(Source records)
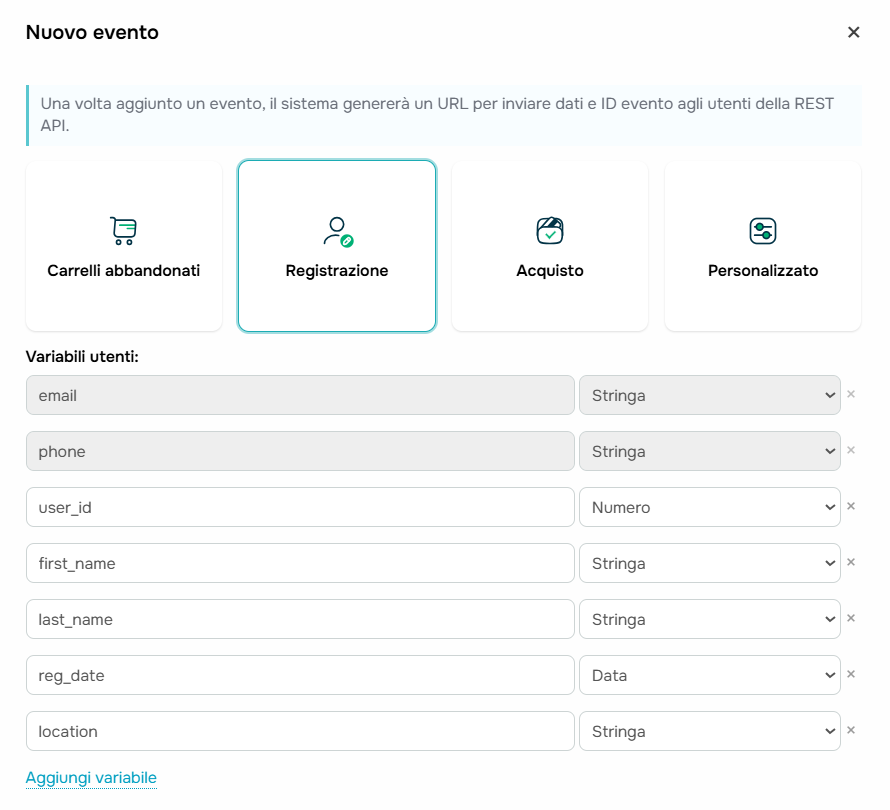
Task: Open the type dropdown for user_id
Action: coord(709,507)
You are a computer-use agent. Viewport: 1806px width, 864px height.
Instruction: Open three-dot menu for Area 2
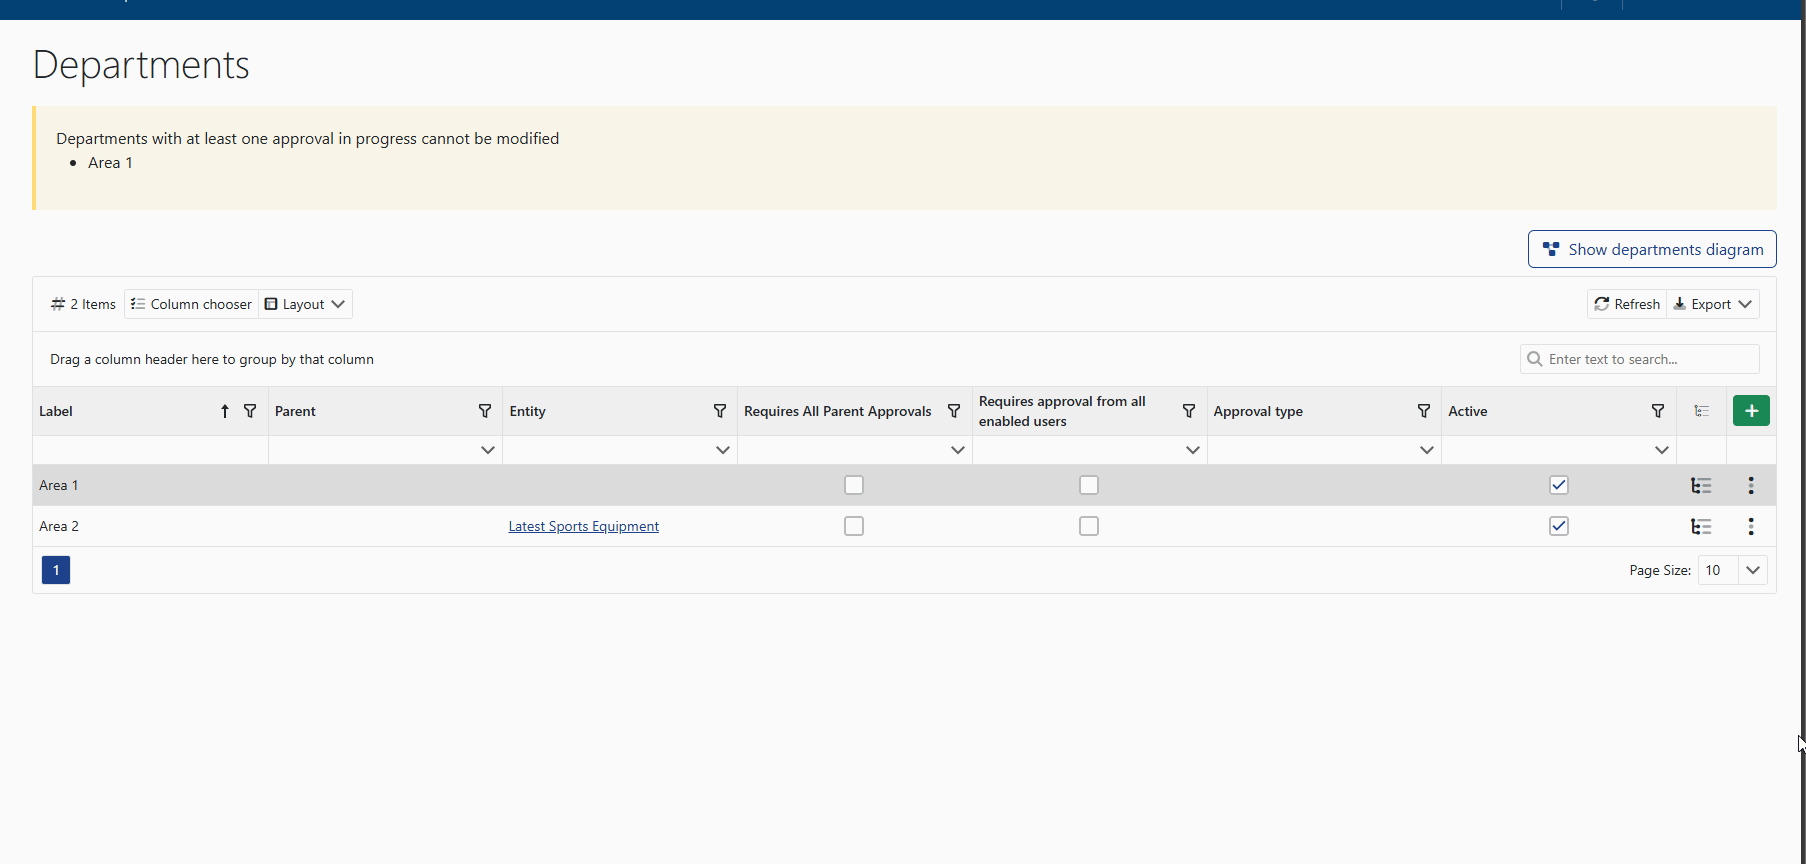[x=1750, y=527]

WHAT THE TASK REQUIRES: Please repeat exactly the lines from the one containing "You are a computer-use" through the last line of the records, both included, and leave out the pictures.

REPLY TO THE TASK:
You are a computer-use agent. Viewport: 1806px width, 864px height.
Instruction: Open three-dot menu for Area 2
[x=1750, y=527]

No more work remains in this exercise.